* **YOUR TASK**: Switch every "Цитата" to "Citation" throughout the entries below and write out all the lines again with nothing else changed. Leave the pictures out.

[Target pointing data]
-- Begin --
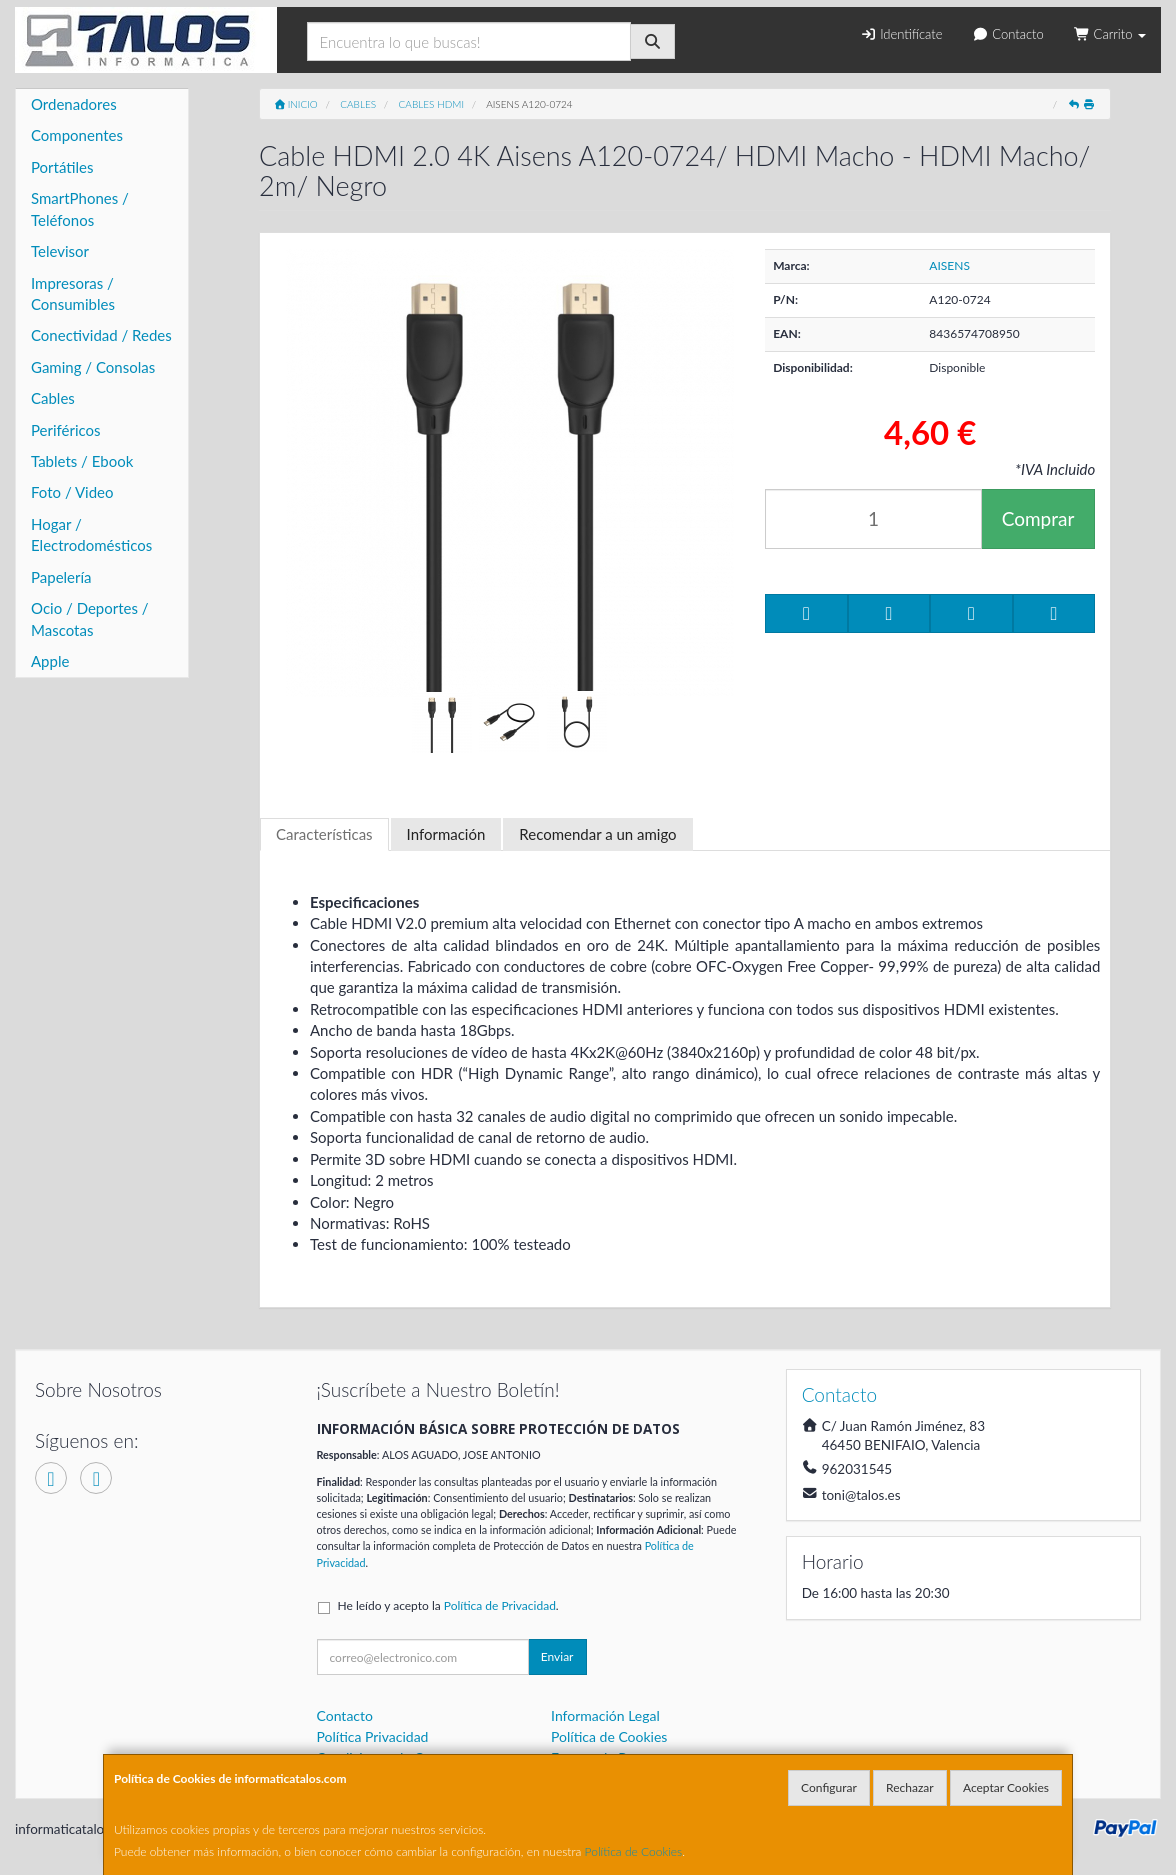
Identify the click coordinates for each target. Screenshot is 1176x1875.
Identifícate (901, 34)
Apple (50, 661)
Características (324, 834)
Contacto (1007, 34)
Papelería (61, 577)
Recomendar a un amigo (597, 834)
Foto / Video (72, 492)
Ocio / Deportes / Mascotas (90, 618)
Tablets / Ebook (82, 461)
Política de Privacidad (500, 1605)
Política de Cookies (634, 1851)
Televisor (60, 251)
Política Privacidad (373, 1736)
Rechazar (910, 1787)
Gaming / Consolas (93, 367)
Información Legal (605, 1715)
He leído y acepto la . (448, 1605)
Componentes (77, 135)
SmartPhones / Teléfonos (80, 208)
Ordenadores (74, 104)
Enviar (557, 1656)
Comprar (1038, 518)
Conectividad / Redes (101, 335)
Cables (53, 398)
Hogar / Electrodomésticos (91, 534)
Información (446, 834)
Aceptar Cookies (1006, 1787)
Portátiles (62, 167)
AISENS (949, 265)
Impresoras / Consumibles (73, 293)
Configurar (829, 1787)
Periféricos (66, 430)
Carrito (1110, 34)
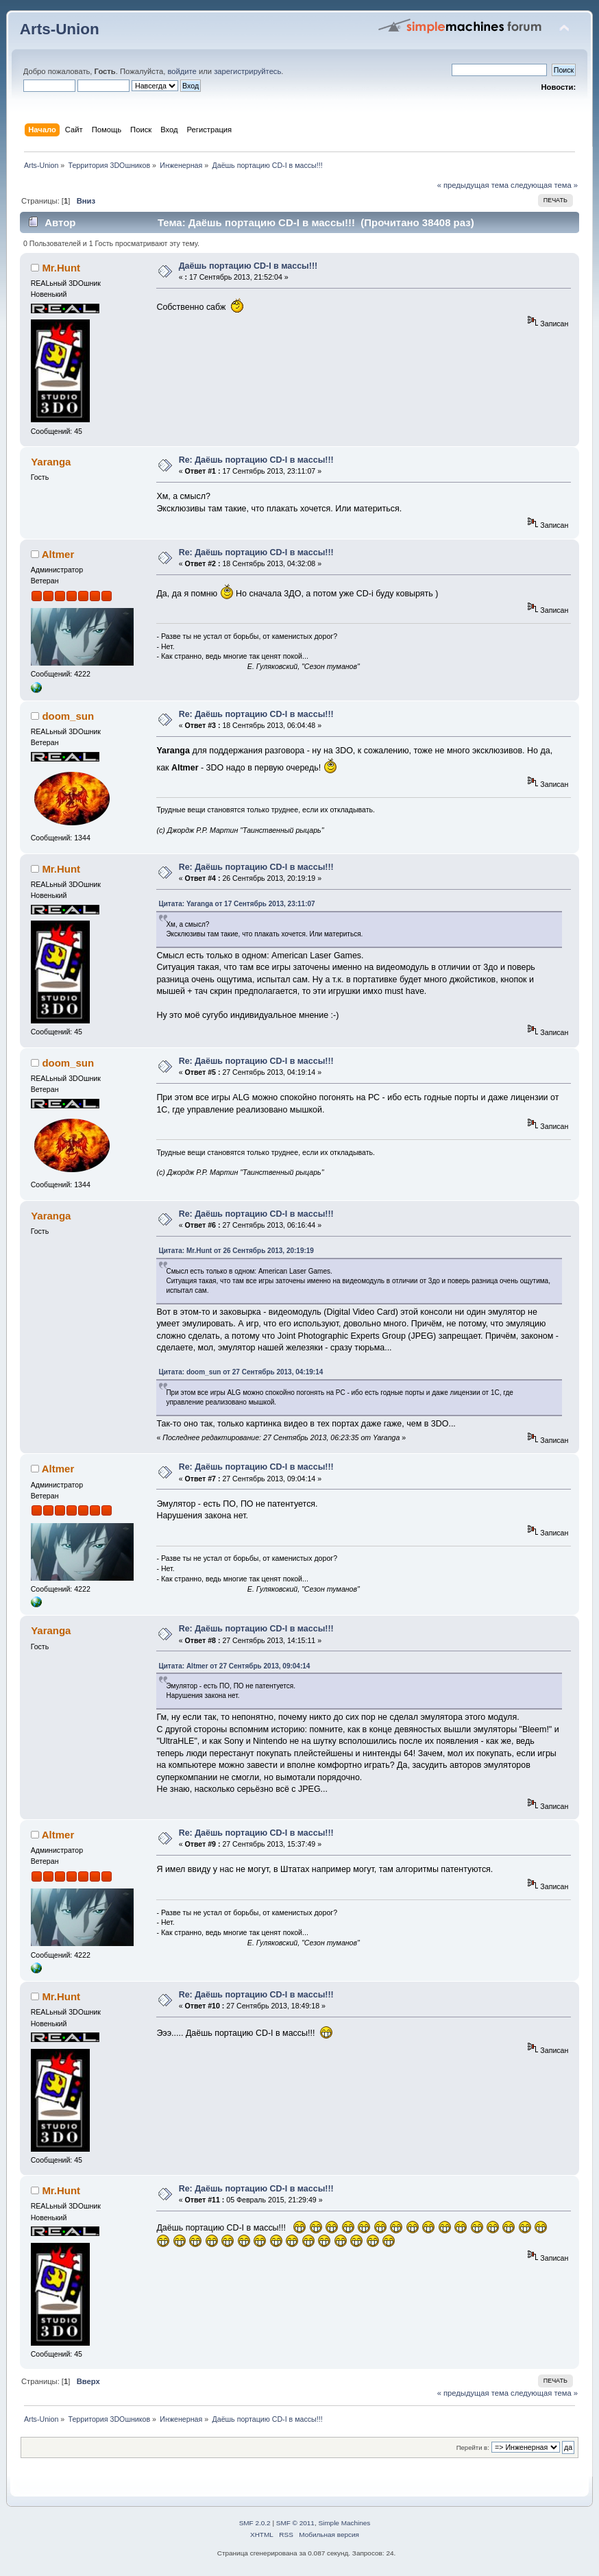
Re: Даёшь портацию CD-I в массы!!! (256, 460)
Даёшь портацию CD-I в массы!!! (248, 266)
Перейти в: (472, 2447)
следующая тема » (544, 185)
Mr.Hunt (61, 268)
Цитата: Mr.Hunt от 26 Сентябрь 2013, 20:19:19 (236, 1250)
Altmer (58, 554)
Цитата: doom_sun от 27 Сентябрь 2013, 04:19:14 (240, 1372)
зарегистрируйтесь (247, 71)
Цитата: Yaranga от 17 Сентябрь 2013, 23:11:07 (236, 904)
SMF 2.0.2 (255, 2523)
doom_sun (68, 716)
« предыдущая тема (473, 185)
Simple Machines (344, 2523)
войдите (181, 71)
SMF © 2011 (295, 2523)
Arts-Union (59, 29)
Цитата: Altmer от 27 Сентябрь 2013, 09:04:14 (234, 1666)
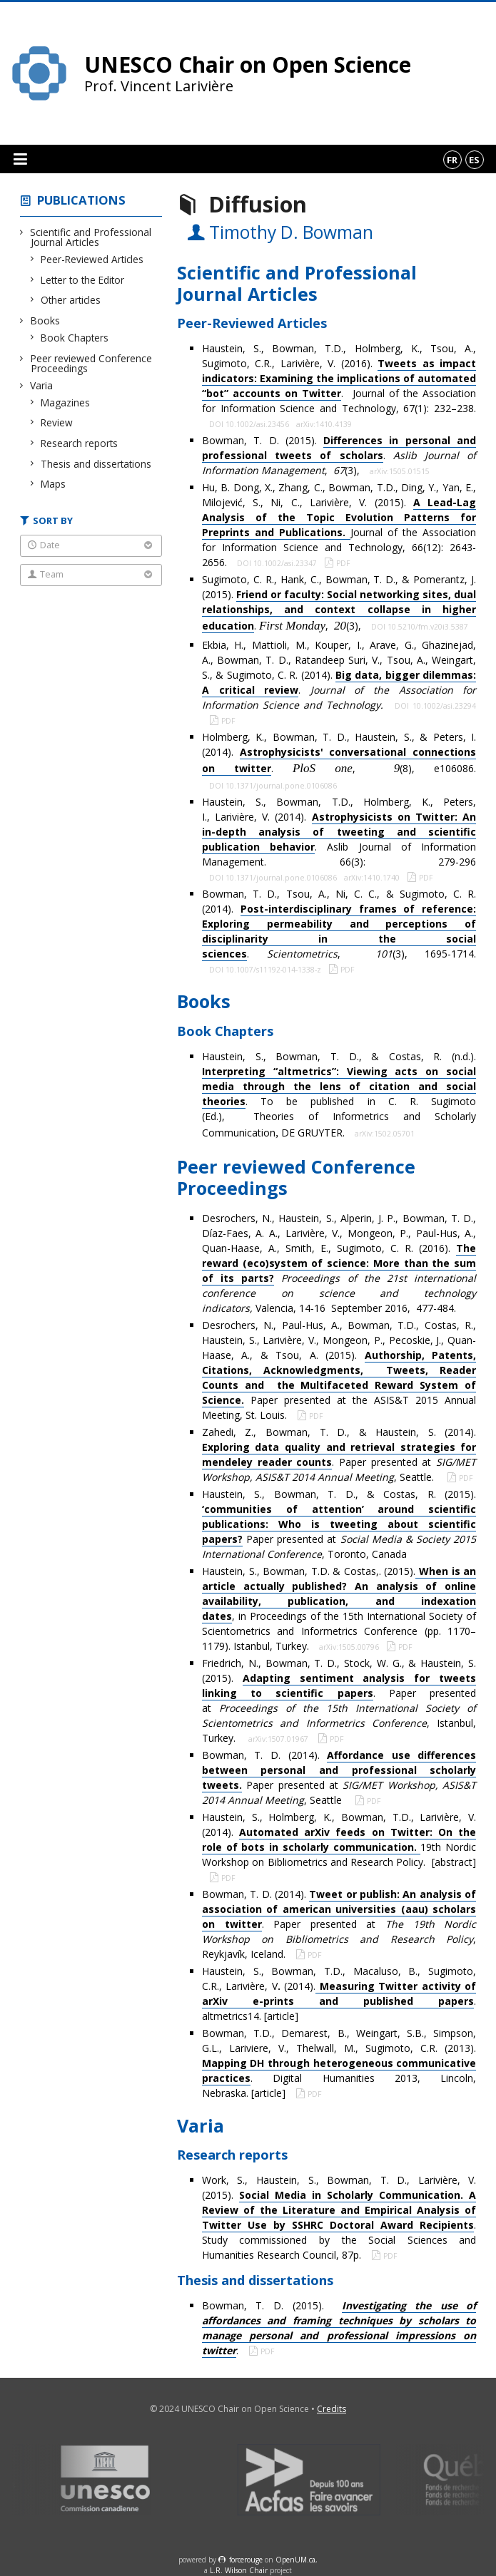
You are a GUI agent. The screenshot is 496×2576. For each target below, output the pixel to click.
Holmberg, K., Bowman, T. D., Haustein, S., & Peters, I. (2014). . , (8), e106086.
-- End --
* **COMPLETE OUTPUT**:
Identify the click coordinates for each target. Screenshot is 1176x1875.
Identifícate (901, 34)
Apple (50, 661)
Características (324, 834)
Contacto (1007, 34)
Papelería (61, 577)
Recomendar a un amigo (597, 834)
Foto / Video (72, 492)
Ocio / Deportes / Mascotas (90, 618)
Tablets / Ebook (82, 461)
Política de Privacidad (500, 1605)
Política de Cookies (634, 1851)
Televisor (60, 251)
Política Privacidad (373, 1736)
Rechazar (910, 1787)
Gaming / Consolas (93, 367)
Información Legal (605, 1715)
He leído y acepto la . (448, 1605)
Componentes (77, 135)
SmartPhones / Teléfonos (80, 208)
Ordenadores (74, 104)
Enviar (557, 1656)
Comprar (1038, 518)
Conectividad / Redes (101, 335)
Cables (53, 398)
Hogar / Electrodomésticos (91, 534)
Información (446, 834)
Aceptar Cookies (1006, 1787)
Portátiles (62, 167)
AISENS (949, 265)
Impresoras / Consumibles (73, 293)
Configurar (829, 1787)
Periféricos (66, 430)
Carrito (1110, 34)
Re: Даёшь портацию CD-I в массы!!! (256, 460)
Даёшь портацию CD-I в массы!!! (248, 266)
Перейти в: (472, 2447)
следующая тема » (544, 185)
Mr.Hunt (61, 268)
Citation: Mr.Hunt от 26 Сентябрь 2013, 20:19:19 (236, 1250)
Altmer (58, 554)
Citation: doom_sun от 27 Сентябрь 2013, 04:19:14 (240, 1372)
зарегистрируйтесь (247, 71)
Citation: Yaranga от 17 Сентябрь 2013, 23:11:07 (236, 904)
SMF 2.0.2 (255, 2523)
doom_sun (68, 716)
« предыдущая тема (473, 185)
Simple Machines (344, 2523)
войдите (181, 71)
SMF © 2011 (295, 2523)
Arts-Union (59, 29)
Citation: Altmer от 27 Сентябрь 2013, 09:04:14 (234, 1666)
You are a GUI agent. The screenshot is 496×2576. For each target below, output the pixel to click.
Holmberg, K., Bowman, T. D., Haustein, S., & Peters, I. (2014). . , (8), e106086.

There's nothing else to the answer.